Stored records
++++++++++++++++++++
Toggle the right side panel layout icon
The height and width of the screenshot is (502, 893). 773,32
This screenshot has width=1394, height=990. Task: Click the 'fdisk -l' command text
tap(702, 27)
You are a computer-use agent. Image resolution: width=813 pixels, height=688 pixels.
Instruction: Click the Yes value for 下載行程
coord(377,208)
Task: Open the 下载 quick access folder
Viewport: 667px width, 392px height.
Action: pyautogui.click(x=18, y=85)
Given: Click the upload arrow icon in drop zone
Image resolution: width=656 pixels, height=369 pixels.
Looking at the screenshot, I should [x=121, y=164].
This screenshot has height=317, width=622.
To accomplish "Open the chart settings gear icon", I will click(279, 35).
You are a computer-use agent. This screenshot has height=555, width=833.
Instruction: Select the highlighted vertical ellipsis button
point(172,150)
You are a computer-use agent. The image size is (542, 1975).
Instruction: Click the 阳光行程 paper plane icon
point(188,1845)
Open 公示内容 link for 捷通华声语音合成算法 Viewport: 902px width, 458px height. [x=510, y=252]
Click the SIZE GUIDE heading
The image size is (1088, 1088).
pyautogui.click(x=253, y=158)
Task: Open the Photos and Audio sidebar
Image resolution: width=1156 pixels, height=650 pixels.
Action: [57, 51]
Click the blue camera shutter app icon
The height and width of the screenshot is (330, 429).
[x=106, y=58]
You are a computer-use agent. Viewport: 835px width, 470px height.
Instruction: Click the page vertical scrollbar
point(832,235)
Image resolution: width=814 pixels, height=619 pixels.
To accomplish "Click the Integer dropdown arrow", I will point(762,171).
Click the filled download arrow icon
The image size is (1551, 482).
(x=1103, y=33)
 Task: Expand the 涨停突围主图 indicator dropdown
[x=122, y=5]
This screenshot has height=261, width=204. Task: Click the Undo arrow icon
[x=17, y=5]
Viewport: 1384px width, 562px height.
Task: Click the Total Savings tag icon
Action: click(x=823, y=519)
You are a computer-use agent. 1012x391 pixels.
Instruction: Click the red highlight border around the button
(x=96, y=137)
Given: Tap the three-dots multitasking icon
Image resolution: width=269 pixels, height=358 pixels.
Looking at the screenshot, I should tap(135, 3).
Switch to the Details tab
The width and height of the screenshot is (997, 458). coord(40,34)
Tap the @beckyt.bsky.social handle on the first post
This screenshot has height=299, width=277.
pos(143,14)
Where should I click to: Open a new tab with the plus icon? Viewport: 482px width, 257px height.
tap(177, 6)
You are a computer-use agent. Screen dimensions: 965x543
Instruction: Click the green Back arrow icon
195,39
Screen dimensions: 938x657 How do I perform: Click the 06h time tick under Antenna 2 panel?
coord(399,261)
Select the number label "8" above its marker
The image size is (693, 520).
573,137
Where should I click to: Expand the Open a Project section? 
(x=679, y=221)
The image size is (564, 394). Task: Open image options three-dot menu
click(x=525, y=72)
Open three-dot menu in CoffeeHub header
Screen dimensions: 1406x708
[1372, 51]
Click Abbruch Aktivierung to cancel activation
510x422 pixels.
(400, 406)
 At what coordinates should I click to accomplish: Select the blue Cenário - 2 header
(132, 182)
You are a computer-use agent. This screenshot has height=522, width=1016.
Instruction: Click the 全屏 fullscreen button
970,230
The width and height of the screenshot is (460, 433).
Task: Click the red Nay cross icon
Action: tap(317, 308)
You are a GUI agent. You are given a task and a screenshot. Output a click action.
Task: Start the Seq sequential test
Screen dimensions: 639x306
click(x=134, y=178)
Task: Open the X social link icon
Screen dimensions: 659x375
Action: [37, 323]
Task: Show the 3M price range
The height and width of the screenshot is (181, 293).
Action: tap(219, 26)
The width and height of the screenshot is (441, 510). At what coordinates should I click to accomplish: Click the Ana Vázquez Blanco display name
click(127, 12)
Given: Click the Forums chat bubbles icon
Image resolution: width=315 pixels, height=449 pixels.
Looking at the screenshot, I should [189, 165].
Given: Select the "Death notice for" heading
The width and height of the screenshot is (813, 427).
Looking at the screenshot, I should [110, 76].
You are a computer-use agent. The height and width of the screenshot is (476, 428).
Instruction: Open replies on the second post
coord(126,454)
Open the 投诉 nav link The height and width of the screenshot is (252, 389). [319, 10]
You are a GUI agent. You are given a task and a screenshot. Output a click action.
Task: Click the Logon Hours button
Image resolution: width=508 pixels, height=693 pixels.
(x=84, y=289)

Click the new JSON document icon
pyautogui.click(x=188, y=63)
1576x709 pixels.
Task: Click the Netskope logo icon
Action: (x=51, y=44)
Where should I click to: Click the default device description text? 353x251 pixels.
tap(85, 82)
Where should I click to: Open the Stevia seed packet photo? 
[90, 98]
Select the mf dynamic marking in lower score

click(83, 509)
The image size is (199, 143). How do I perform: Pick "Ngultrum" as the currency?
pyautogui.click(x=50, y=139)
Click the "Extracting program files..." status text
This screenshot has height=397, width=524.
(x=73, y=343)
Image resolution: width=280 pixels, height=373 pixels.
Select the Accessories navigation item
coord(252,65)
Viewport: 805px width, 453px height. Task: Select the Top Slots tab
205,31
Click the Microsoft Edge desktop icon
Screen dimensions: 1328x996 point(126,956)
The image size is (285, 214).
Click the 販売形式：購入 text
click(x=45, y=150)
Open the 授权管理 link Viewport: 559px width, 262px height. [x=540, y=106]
++++++++++++++++++++
** WHAT NEEDS TO BE DONE **
Only the lines from the one with "Open the 投诉" through the end of the records above are to be copied, exactly as written.

** COMPLETED EXERCISE **
Open the 投诉 nav link The height and width of the screenshot is (252, 389). [319, 10]
You are a GUI agent. You are given a task and a screenshot. Output a click action.
Task: Click the Logon Hours button
Image resolution: width=508 pixels, height=693 pixels.
(x=84, y=289)

Click the new JSON document icon
pyautogui.click(x=188, y=63)
1576x709 pixels.
Task: Click the Netskope logo icon
Action: (x=51, y=44)
Where should I click to: Click the default device description text? 353x251 pixels.
tap(85, 82)
Where should I click to: Open the Stevia seed packet photo? 
[90, 98]
Select the mf dynamic marking in lower score

click(83, 509)
The image size is (199, 143). How do I perform: Pick "Ngultrum" as the currency?
pyautogui.click(x=50, y=139)
Click the "Extracting program files..." status text
This screenshot has height=397, width=524.
(x=73, y=343)
Image resolution: width=280 pixels, height=373 pixels.
Select the Accessories navigation item
coord(252,65)
Viewport: 805px width, 453px height. Task: Select the Top Slots tab
205,31
Click the Microsoft Edge desktop icon
Screen dimensions: 1328x996 point(126,956)
The image size is (285, 214).
Click the 販売形式：購入 text
click(x=45, y=150)
Open the 授权管理 link Viewport: 559px width, 262px height. [x=540, y=106]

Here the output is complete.